§ **HOW TO COMPLETE THIS TASK**
Treat the line with "The width and height of the screenshot is (811, 551)." as the starting point. Write it out and every line after it through the end of the listing below, exactly.
# # #
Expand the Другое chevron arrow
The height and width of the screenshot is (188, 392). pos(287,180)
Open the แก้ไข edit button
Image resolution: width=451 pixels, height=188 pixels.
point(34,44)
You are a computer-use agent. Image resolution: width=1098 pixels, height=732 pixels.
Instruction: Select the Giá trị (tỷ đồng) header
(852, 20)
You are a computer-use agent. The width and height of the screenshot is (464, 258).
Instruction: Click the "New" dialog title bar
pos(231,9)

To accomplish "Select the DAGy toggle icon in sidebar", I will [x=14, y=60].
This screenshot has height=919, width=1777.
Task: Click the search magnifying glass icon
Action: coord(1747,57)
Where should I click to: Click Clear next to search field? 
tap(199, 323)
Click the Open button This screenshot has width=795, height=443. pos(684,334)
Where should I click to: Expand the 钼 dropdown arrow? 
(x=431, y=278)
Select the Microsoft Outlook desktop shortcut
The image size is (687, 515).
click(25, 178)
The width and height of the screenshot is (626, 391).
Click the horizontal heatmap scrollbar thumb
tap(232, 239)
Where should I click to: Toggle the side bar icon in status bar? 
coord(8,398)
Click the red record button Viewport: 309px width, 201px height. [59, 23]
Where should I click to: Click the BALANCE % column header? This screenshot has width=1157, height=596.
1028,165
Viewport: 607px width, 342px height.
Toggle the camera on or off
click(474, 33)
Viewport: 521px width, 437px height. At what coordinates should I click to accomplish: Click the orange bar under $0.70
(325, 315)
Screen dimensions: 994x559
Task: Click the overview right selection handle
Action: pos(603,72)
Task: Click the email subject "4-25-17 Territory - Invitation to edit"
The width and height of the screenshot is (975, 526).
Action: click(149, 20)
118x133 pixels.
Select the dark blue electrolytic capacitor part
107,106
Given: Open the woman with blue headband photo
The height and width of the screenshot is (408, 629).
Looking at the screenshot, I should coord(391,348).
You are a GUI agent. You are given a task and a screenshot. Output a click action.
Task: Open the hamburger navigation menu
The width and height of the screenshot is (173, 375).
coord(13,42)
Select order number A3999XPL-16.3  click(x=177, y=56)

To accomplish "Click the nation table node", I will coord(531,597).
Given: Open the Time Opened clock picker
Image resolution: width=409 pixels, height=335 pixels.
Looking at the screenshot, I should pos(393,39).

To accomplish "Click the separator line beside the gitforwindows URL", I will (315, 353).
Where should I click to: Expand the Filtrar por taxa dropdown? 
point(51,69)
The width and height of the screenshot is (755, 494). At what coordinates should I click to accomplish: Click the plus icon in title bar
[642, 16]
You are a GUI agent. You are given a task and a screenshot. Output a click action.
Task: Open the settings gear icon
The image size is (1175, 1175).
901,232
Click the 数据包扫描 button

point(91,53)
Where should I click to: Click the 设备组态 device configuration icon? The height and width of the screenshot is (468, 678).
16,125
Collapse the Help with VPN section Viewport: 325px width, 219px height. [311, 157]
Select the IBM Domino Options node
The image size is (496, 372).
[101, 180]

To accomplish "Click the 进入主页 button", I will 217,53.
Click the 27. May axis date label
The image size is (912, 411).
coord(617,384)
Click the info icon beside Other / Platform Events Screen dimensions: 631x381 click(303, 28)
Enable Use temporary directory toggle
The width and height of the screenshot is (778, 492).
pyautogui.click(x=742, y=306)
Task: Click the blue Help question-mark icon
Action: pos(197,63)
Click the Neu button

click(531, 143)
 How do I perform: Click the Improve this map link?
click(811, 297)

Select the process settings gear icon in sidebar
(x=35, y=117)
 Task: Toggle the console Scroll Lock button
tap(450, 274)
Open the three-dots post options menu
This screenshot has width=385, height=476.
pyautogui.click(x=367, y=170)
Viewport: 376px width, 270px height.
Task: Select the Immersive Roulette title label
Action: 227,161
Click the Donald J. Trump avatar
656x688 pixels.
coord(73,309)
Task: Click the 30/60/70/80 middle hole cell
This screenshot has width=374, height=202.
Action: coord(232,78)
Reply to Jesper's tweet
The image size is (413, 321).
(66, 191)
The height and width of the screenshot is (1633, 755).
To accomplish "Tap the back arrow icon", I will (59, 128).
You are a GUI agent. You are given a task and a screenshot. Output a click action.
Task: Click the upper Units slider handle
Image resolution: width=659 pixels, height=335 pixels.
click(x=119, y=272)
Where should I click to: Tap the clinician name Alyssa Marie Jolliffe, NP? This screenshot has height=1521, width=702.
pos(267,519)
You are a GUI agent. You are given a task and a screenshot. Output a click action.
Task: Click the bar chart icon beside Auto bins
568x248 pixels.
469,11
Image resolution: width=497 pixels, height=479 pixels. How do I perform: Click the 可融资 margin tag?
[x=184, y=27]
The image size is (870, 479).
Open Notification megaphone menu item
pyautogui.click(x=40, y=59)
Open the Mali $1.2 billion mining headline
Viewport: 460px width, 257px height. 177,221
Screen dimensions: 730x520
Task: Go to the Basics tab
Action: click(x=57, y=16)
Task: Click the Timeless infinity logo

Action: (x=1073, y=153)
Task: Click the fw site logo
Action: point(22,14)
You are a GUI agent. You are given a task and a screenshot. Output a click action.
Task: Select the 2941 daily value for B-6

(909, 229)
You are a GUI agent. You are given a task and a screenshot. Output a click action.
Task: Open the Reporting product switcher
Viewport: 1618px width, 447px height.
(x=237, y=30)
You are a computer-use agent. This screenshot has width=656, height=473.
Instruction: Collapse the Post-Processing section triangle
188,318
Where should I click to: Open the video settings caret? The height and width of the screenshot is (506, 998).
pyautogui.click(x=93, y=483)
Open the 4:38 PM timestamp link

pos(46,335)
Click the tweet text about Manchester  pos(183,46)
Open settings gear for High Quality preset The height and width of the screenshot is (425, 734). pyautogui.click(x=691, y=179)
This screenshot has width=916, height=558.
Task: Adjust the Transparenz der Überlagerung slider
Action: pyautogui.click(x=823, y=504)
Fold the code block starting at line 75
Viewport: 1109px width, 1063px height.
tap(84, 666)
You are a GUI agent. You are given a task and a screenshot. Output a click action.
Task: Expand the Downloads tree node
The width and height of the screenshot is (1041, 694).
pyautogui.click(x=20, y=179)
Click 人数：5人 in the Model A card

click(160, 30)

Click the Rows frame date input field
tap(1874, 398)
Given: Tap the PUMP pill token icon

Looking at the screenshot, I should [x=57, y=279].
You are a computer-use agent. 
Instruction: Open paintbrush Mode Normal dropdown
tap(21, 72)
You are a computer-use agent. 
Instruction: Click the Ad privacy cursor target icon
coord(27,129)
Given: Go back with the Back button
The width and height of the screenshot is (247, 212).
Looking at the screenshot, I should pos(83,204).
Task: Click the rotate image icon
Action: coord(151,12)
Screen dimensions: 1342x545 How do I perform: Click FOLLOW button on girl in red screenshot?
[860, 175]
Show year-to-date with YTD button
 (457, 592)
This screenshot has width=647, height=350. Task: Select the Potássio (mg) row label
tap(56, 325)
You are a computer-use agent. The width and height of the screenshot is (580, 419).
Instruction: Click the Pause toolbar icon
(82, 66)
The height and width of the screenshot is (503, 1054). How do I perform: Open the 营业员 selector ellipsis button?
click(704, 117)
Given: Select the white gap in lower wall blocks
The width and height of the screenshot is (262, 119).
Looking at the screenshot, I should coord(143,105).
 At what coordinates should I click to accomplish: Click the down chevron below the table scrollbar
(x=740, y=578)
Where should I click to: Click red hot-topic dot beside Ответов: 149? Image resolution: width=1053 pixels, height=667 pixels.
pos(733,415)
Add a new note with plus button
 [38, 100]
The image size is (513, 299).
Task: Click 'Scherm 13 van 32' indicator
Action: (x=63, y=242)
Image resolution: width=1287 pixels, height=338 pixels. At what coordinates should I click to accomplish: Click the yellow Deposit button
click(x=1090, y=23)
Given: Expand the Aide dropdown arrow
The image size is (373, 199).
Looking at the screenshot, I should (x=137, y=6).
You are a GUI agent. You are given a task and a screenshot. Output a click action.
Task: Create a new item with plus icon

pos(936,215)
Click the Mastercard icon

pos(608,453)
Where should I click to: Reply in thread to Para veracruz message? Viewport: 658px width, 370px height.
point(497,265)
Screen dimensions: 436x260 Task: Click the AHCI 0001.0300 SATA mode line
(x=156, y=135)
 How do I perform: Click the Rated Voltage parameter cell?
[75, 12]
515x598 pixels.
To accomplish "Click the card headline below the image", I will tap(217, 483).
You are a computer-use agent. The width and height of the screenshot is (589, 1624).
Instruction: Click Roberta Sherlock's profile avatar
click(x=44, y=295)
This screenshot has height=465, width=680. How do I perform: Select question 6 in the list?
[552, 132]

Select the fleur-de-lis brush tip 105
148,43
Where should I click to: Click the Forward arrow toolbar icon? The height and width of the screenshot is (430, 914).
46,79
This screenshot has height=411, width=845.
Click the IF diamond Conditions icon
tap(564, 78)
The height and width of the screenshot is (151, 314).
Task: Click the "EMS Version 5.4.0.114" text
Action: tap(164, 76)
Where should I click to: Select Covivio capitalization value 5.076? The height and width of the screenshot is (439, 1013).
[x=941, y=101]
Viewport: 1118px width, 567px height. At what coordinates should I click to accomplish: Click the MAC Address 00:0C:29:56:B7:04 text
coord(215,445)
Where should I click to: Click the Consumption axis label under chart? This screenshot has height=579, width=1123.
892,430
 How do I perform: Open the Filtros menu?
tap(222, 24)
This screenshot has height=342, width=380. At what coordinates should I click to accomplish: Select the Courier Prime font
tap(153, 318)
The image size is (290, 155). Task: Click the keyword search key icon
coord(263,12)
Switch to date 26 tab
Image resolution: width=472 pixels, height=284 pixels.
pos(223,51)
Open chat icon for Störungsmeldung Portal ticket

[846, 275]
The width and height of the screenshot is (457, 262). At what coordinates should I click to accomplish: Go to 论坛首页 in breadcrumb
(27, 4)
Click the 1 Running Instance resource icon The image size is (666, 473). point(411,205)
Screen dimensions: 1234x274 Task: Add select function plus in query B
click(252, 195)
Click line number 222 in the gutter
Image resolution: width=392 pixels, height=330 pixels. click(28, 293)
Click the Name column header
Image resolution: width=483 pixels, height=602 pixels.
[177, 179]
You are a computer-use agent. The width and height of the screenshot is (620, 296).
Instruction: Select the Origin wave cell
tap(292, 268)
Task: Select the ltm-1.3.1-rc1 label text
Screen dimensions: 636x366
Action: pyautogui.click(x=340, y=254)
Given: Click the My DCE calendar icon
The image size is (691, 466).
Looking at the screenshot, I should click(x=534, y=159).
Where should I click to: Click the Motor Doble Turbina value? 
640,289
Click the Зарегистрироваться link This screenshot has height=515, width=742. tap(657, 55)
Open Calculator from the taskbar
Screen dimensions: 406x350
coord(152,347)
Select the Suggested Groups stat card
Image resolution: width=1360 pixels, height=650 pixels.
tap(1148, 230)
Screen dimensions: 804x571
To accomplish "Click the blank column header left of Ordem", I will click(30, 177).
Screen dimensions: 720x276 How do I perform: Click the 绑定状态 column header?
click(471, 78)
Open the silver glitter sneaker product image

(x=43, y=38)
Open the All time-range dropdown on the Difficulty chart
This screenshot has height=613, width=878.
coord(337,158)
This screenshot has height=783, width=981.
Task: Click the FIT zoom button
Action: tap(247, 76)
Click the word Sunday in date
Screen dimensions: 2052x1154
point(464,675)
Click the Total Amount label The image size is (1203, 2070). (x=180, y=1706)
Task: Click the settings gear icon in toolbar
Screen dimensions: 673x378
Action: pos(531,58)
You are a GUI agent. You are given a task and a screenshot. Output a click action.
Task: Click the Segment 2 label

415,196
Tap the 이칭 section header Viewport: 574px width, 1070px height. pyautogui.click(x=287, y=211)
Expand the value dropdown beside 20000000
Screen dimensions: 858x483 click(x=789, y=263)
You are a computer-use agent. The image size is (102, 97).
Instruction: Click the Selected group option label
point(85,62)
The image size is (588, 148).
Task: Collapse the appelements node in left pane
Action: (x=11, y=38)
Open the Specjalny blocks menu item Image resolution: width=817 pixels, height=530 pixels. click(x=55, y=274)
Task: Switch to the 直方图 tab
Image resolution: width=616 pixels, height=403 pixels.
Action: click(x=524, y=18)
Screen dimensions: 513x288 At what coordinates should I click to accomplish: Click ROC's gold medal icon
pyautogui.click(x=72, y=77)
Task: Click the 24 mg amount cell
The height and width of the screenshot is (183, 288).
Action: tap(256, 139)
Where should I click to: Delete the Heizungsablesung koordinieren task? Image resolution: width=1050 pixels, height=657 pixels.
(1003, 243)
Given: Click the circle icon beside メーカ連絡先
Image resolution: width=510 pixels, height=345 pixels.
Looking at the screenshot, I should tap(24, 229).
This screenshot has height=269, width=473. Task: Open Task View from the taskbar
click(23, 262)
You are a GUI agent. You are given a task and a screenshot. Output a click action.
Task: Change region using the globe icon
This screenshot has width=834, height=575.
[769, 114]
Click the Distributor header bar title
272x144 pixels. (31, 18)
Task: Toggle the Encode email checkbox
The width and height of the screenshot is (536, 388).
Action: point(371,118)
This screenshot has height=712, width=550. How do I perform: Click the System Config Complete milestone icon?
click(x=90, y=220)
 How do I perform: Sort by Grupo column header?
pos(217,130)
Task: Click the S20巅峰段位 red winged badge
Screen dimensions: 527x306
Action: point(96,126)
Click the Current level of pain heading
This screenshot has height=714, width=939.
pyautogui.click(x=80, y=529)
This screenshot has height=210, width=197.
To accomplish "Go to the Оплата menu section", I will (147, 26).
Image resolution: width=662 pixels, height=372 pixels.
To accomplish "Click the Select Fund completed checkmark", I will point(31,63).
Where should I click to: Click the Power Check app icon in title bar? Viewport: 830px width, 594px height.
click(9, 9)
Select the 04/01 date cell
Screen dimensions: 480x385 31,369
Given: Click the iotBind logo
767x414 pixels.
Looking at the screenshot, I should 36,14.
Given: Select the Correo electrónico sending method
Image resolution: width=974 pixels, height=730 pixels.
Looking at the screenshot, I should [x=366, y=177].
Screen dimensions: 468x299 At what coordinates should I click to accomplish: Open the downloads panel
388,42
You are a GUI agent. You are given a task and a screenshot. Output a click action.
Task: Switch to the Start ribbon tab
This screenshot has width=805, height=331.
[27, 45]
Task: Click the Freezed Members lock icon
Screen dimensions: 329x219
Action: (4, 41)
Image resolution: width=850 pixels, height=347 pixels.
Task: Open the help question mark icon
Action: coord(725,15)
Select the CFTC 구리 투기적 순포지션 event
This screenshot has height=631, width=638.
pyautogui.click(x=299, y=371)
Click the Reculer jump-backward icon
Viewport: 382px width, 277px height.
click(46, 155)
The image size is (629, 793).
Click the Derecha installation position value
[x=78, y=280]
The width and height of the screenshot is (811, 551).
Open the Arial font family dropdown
# # #
§ **SOLUTION FOR THIS PROBLEM**
The width and height of the screenshot is (811, 551).
Open the Arial font family dropdown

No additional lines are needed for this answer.